[[ Document excerpt, beginning ]]

Viruses are submicroscopic pathogens that infect cells, changing some cell functions. Abutilon, camellia, Nandina (heavenly bamboo), rose, wisteria and many other woody landscape plants may show viral symptoms on occasion.
Viral pathogens are named after the main or first-recognized host plant and the primary type of damage they cause. For example, Apple mosaic virus and Elm mosaic virus cause an irregular pattern of discoloration in leaves on apple and elm, respectively. Hibiscus chlorotic ringspot and Prunus necrotic ringspot cause small yellow or brownish spots or blotches on the leaves of hibiscus or plants in the rose family, respectively.
Damage is usually noticeable only in flowers or foliage. Infected blossoms or leaves may become discolored, distorted, spotted, streaked, or stunted. For example, the flowers of infected plants sometimes develop green, leaflike structures, as with rose phyllody.
Viruses can be transmitted by insects feeding on plant sap or mechanically in sap that is spread by hand or grafting tools. Viruses also spread in pollen, seed, or vegetative parts of plants, such as through budding and grafting during propagation. Once a plant becomes infected with virus, it usually remains infected throughout its life.

[[ Document excerpt, end ]]

What you need to do —
- 1) Decide whether each statement agrees with the passage on plant viruses, answering yes or no and quoting the deciding words: (a) viral pathogens are named after their main or first-recognized host plant; (b) viral damage is usually most noticeable in the roots; (c) an infected plant usually clears the virus within a single season.
- 2) Quote the passage on plant viruses between "Viruses are submicroscopic" and "symptoms on occasion.", inclusive.
The lines after this point come from a separate source and are unrelated to the passage on plant viruses.

[[ Supplied material, beginning ]]

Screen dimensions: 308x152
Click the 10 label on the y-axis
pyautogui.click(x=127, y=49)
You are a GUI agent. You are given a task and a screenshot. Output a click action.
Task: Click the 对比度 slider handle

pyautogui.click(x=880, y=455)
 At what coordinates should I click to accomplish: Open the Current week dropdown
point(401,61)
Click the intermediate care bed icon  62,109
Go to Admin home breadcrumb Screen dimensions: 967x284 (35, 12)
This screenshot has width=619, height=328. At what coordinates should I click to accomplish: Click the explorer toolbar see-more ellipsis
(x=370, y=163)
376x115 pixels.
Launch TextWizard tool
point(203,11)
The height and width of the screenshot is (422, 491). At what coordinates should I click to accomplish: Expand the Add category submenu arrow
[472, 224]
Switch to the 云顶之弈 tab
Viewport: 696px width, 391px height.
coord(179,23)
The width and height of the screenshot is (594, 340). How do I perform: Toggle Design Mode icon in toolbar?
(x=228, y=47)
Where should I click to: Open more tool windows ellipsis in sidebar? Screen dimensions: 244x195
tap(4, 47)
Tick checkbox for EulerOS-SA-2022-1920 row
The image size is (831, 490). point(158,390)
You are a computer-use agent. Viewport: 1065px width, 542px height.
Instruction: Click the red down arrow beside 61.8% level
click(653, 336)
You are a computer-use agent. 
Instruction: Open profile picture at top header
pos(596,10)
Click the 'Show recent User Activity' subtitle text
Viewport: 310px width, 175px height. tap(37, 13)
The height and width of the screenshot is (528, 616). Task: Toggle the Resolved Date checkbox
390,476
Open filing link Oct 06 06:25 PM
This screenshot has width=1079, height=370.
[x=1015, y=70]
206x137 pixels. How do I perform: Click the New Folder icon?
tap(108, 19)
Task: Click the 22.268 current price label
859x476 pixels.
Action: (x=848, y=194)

[[ Supplied material, end ]]

Outputs for the tasks —
- 1)
(a) Yes: "Viral pathogens are named after the main or first-recognized host plant and the primary type of damage they cause."
(b) No: "Damage is usually noticeable only in flowers or foliage."
(c) No: "Once a plant becomes infected with virus, it usually remains infected throughout its life."

- 2)
Viruses are submicroscopic pathogens that infect cells, changing some cell functions. Abutilon, camellia, Nandina (heavenly bamboo), rose, wisteria and many other woody landscape plants may show viral symptoms on occasion.